Consorte agrees that public acknowledgement is one of the most important tools in improving team morale and creating a strong work environment.
“You want to give people public recognition for the good work they do in front of the rest of the team,” Consorte says. “That not only will it feel good at the time, but it'll set the bar such that they're going to want to get more of that public recognition in the field.”
Consorte adds, however, that it is important to strike a balance between not giving enough feedback and giving too much, which ultimately degrades the reward value of the acknowledgement.
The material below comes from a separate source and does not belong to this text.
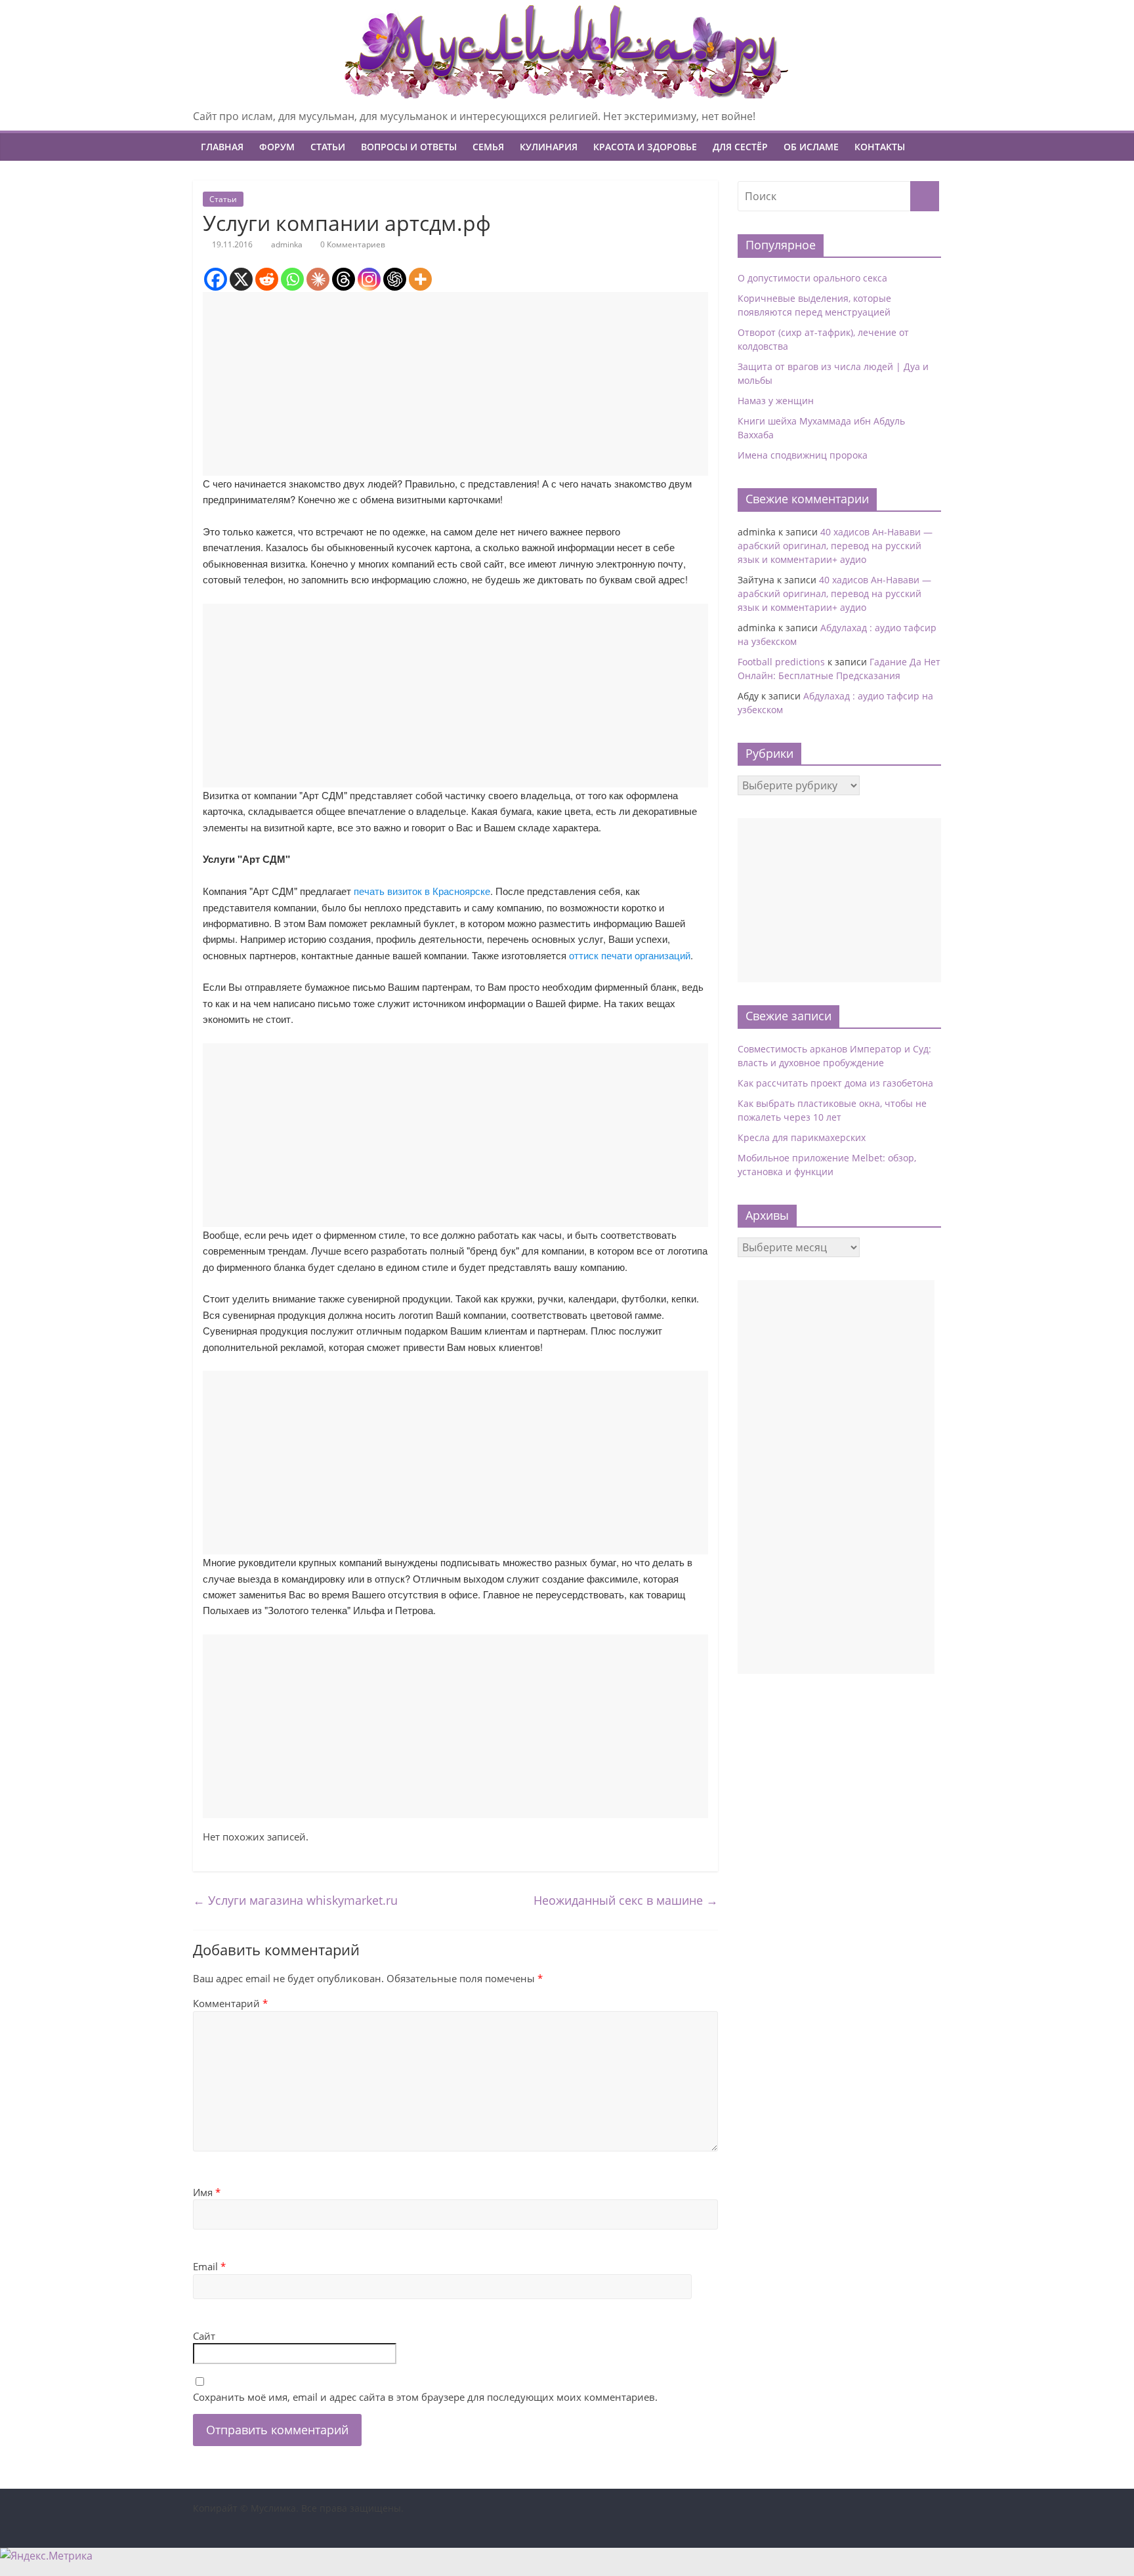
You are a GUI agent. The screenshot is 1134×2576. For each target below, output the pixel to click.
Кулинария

“If you do it every time they do good work, it's going to make it predictable, which isn't as stimulating as slightly unpredictable behavior,” he says, “and it's going to make some people worry that when you don't give positive feedback, something is wrong. So you do want to balance it and not necessarily give it every single time they do something.”
Sarrantonio recognizes that acknowledging employee achievement can seem tedious at times, and with everything a shop manager or owner has to do in the day, making time to give employees some recognition can easily and understandably fall to the bottom of the to-do list.
But he says making sure employees feel appreciated, especially when they are doing exceptional work, is the quickest and most effective way to retain great workers and promote a culture that gets people excited to come into the shop.
“It is hard, but I think we take on the challenges at the store and support each other very well because of that family environment that we try to share,” he says. “It seems that, above all else, sets the groundwork.”